SunCorp places a high priority on security, and utilizes security measures to protect not just nonpublic personal information and information about “covered accounts” (as defined in Part 717), but all types of confidential information that it receives from its member credit unions.

Under Part 717 of the NCUA’s Regulations, SunCorp is deemed to be a “service provider” to its member credit unions.

Each credit union for which SunCorp is a “service provider” is hereby authorized to consider these statements to be a contractual agreement with SunCorp, or to be an amendment of any agreements or Schedules that the credit union has entered into with SunCorp.

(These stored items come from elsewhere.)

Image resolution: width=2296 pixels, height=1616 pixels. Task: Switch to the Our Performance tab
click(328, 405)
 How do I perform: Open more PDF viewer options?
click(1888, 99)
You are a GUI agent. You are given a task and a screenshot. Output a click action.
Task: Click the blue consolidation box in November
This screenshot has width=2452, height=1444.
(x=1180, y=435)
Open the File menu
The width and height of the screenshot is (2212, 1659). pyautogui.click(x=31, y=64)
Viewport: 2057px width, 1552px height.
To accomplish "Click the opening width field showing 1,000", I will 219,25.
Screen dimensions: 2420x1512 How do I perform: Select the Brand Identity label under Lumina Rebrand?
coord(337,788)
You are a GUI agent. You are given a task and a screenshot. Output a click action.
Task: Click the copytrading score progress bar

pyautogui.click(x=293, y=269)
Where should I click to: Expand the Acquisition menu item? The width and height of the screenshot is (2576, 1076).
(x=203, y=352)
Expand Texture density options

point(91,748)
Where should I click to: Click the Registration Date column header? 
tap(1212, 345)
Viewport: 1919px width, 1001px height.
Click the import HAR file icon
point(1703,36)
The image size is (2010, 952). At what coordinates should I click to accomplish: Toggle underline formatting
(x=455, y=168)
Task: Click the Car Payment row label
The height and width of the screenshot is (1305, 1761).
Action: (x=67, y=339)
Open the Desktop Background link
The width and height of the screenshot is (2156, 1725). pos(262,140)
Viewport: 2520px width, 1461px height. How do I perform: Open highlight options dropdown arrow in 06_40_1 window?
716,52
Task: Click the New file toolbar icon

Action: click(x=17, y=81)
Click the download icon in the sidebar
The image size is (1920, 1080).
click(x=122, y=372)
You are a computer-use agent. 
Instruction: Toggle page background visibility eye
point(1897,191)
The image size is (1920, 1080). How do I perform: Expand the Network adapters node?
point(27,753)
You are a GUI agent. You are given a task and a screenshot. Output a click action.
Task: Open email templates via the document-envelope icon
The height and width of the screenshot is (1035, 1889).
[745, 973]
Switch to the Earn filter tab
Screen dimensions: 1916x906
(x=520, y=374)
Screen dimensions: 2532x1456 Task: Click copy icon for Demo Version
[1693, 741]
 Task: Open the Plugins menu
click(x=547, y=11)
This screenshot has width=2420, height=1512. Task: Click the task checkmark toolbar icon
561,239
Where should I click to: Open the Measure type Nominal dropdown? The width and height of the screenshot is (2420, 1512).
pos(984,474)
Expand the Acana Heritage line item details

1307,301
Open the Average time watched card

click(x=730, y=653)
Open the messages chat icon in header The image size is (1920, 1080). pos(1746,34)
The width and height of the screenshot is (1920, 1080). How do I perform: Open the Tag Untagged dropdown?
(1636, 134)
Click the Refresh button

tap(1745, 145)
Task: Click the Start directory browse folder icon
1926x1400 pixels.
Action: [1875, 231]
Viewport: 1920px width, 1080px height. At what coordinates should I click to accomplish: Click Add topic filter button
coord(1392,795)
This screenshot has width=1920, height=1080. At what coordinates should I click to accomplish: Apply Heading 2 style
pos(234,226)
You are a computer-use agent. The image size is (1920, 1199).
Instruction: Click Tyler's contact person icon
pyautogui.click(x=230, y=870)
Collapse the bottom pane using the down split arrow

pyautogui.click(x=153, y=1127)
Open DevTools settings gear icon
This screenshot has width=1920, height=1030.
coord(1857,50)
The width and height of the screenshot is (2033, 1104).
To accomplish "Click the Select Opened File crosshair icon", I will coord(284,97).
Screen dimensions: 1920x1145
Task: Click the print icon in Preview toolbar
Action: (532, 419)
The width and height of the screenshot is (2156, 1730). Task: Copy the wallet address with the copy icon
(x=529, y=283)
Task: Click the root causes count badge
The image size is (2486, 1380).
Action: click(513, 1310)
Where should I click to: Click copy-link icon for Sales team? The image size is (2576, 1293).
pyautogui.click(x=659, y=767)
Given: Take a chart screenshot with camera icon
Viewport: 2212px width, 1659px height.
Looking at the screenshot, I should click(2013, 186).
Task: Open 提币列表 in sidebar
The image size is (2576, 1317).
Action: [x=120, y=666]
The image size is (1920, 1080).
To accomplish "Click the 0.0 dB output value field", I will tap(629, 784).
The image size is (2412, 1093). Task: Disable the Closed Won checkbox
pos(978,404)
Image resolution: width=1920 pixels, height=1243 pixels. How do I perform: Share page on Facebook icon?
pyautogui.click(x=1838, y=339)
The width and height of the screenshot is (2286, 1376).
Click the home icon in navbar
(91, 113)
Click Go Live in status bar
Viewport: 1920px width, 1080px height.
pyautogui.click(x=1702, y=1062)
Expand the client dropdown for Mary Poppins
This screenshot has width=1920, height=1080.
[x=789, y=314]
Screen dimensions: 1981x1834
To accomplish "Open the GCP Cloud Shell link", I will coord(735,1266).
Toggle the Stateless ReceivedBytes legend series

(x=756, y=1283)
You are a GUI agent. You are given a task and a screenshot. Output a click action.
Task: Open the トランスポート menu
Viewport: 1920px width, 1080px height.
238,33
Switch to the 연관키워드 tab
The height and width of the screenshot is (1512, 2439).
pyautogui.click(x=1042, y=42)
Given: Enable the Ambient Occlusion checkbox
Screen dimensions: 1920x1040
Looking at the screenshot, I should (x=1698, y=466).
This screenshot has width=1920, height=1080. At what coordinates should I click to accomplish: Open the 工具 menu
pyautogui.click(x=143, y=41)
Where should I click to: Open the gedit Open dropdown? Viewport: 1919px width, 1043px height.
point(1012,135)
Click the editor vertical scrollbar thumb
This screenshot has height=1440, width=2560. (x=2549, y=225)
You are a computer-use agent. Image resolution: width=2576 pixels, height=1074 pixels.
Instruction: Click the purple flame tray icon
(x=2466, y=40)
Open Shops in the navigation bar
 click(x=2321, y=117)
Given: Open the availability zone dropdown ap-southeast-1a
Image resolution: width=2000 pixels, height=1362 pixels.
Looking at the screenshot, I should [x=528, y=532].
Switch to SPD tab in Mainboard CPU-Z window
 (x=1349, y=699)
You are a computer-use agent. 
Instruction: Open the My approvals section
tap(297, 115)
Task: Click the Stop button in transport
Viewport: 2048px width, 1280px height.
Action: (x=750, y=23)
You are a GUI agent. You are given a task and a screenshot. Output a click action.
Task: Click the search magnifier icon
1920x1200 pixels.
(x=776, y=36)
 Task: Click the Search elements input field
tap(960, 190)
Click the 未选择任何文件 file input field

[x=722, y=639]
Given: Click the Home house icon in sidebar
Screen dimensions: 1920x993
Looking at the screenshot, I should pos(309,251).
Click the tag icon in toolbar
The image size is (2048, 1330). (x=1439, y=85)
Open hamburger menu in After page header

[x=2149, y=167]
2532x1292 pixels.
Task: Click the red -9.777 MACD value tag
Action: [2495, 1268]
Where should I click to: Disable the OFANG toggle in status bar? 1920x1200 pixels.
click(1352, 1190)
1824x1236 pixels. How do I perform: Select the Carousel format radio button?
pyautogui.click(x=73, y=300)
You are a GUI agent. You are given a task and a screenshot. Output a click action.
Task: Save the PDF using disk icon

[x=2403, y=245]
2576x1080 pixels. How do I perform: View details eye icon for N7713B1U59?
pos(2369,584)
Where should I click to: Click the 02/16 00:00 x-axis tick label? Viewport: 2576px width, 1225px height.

• SunCorp agrees to utilize policies and procedures, developed by the corporate, that are designed to prevent, detect and mitigate the risk of security breaches that could result in a member of a credit union, or any other person, being exposed to identity theft. These policies and procedures will apply to all circumstances in which SunCorp processes or otherwise has access to confidential information, whether in connection with providing services for a “covered account” held at a credit union or otherwise.
• SunCorp agrees not to use nonpublic personal information about any credit union’s members, or about any other person, for any purpose other than those purposes for which the credit union disclosed the information to SunCorp, including servicing and processing of transactions in the ordinary course of business.
• SunCorp will utilize security measures that SunCorp deems to be appropriate for the protection of nonpublic personal information about credit union members and other persons, with particular attention to protection against unauthorized access to or unauthorized use of such information that could result in substantial harm or inconvenience to any credit union’s members or to any other person.
• If an incident occurs that involves unauthorized access to or unauthorized use of nonpublic personal information about any credit union’s members or about any other person, SunCorp will take actions that SunCorp deems to be appropriate, including notification to the affected credit union as soon as possible of any such incident.
• From time to time, if requested by a credit union, SunCorp will make available to the credit union information deemed by SunCorp to be appropriate as to the security measures, controls, systems and procedures that SunCorp uses for the protection of nonpublic personal information.
• SunCorp will utilize security measures designed to accomplish the proper disposal of nonpublic personal information held by SunCorp. If immediate deletion or disposal of the nonpublic personal information held by SunCorp is not feasible, then until the date when deletion or disposal of the information occurs, SunCorp will continue to utilize security measures designed to protect the information against unauthorized access and against unauthorized use.